◆ **AIM**
Rewrite the stretch from the line containing "You are a computer-use agent." through the line containing "tap(664, 201)", replacing "Primary Bedroom" with "Main Bedroom" and leaving everything else unchanged. Omit the pictures from your answer.

◆ **SOURCE MATERIAL**
________________________________________
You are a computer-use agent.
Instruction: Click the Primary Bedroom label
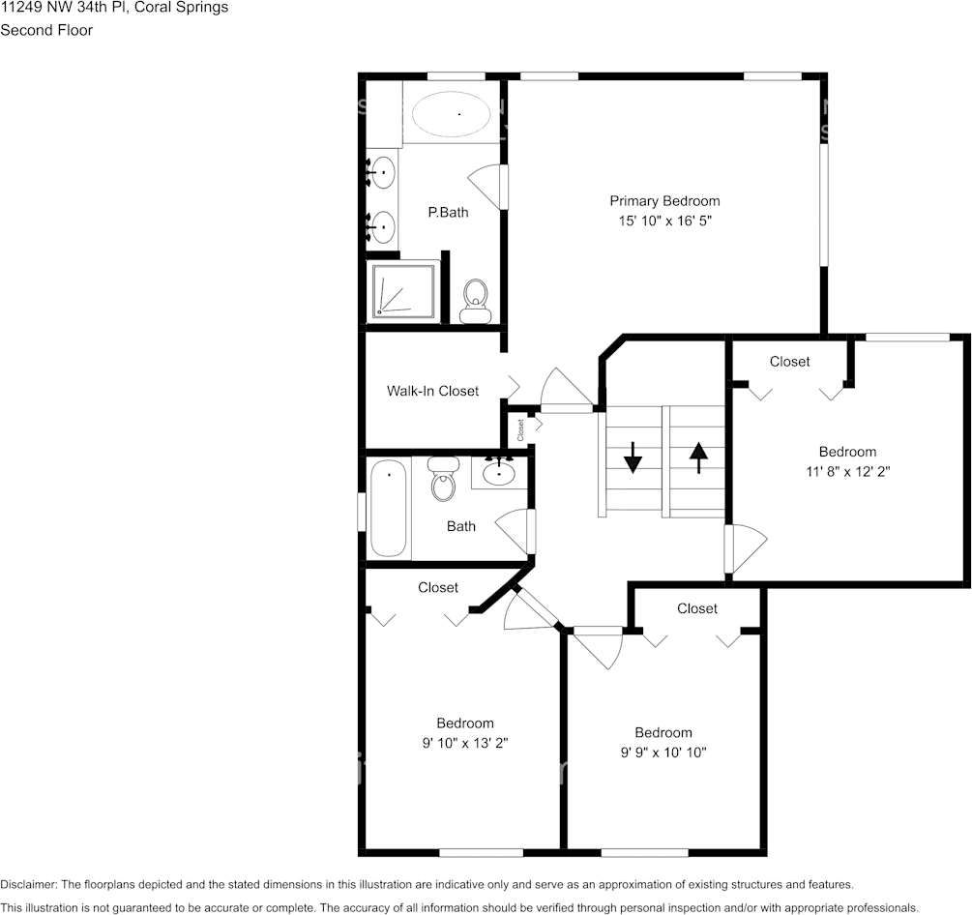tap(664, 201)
________________________________________
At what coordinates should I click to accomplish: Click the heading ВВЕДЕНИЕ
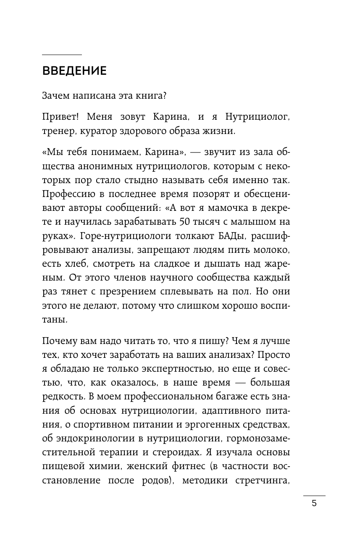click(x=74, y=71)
________________________________________
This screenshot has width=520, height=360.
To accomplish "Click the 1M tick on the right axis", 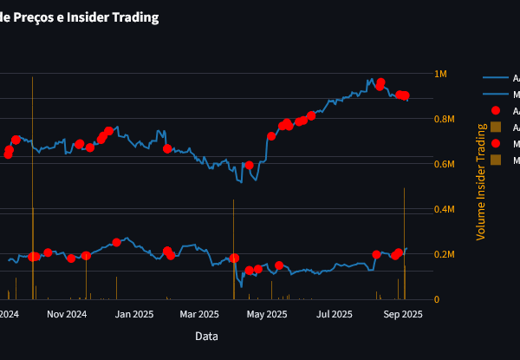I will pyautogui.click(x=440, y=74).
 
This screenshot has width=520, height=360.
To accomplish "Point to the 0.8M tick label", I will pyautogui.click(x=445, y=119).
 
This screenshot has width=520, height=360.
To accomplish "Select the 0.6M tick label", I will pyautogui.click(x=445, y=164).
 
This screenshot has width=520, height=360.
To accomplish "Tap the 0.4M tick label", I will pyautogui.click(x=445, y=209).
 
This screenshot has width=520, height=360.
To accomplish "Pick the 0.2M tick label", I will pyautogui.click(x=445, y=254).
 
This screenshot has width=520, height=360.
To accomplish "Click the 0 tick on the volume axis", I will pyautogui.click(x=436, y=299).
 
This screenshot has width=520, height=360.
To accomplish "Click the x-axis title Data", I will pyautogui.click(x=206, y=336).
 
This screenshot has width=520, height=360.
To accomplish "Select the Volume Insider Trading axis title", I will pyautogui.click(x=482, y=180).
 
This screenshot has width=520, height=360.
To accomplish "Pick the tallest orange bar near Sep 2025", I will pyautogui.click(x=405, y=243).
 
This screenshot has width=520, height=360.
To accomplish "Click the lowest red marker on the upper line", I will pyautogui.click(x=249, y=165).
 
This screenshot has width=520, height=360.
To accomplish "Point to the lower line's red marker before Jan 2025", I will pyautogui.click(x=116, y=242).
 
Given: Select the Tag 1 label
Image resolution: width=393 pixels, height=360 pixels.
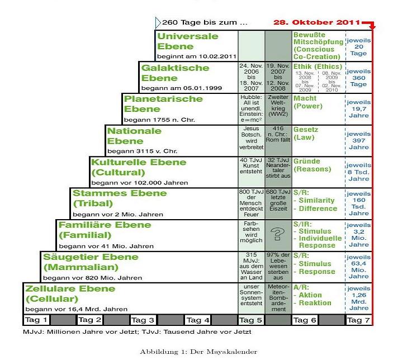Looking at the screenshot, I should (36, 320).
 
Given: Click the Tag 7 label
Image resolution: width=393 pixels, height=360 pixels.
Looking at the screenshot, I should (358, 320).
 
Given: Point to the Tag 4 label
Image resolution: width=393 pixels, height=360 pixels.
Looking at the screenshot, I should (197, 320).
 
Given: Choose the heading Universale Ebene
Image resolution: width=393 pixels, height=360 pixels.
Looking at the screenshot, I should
________________________________________
◆ **THE SOLUTION**
You are a computer-use agent.
Instruction: Click the Main Bedroom label
tap(664, 201)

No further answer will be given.